Deriving the nonlinear cosmological power spectrum and bispectrum from analytic dark matter halo profiles and mass functions

We present an analytic model for the fully nonlinear two- and three-point correlation functions of the cosmological mass density held, and their Fourier transforms, the mass power spectrum and bispectrum. The model is based on physical properties of dark matter halos, with the three main model inputs being analytic halo density profiles, halo mass functions, and halo-halo spatial correlations, each of which has been well studied in the literature. We demonstrate that this new model can reproduce the power spectrum and bispectrum computed from cosmological simulations of both an n = -2 scale-free model and a low-density cold dark matter model.
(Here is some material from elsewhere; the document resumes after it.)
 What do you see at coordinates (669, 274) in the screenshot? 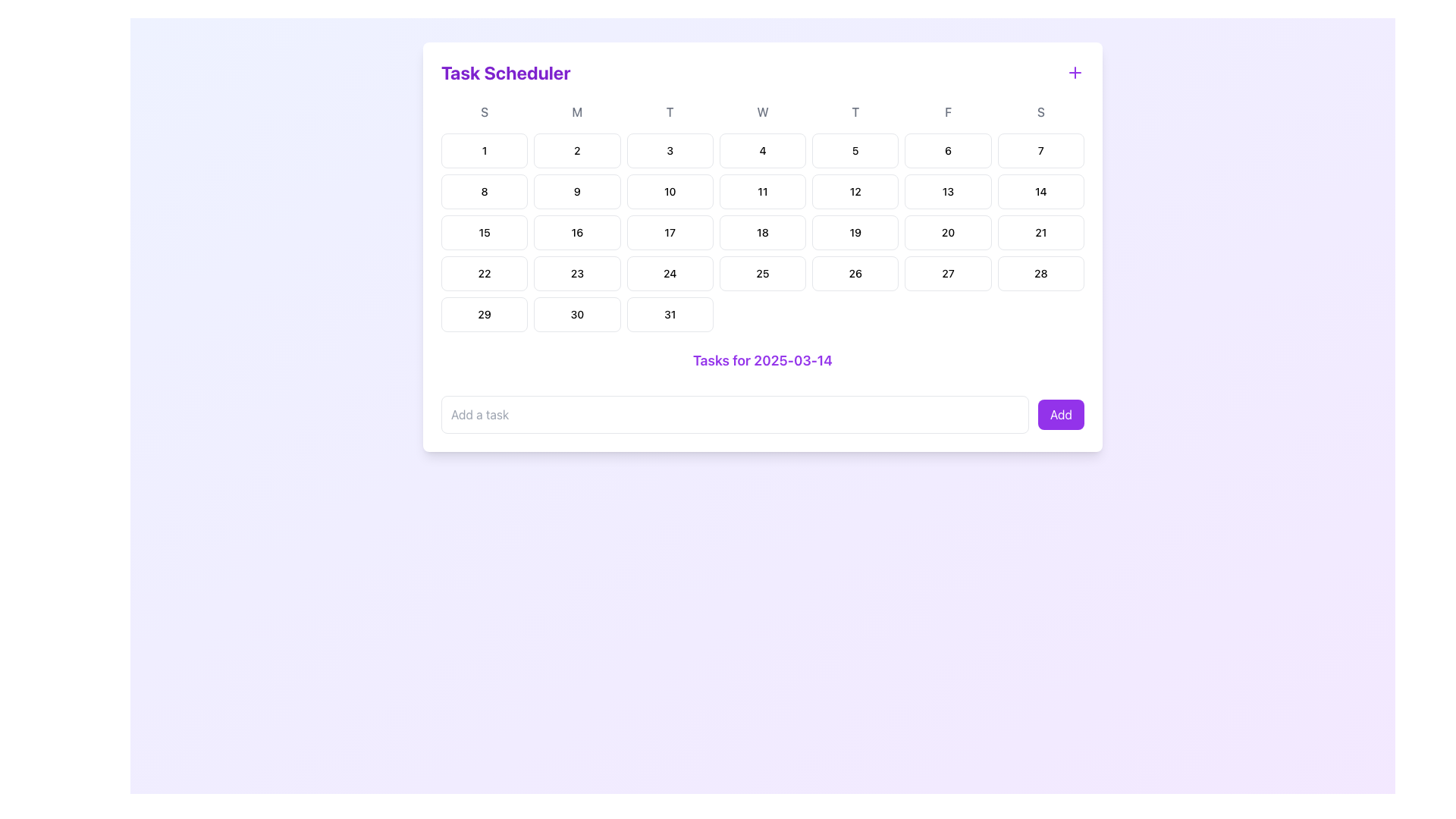
I see `the button representing the 24th day in the calendar` at bounding box center [669, 274].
To enhance the dynamic range of these large simulations, we use the synthetic-halo replacement technique of Ma & Fry, in which the original halos with numerically softened cores are replaced by synthetic halos of realistic density profiles. At high wavenumbers, our model predicts a slope for the nonlinear power spectrum different from the often-used fitting formulas in the literature based on the stable-clustering assumption. Our model also predicts a three-point amplitude, Q, that is scale dependent, in contrast to the popular hierarchical clustering assumption. This model provides a rapid way to compute the mass power spectrum and bispectrum over all length scales where the input halo properties are valid. It also provides a physical interpretation of the clustering properties of matter in the universe.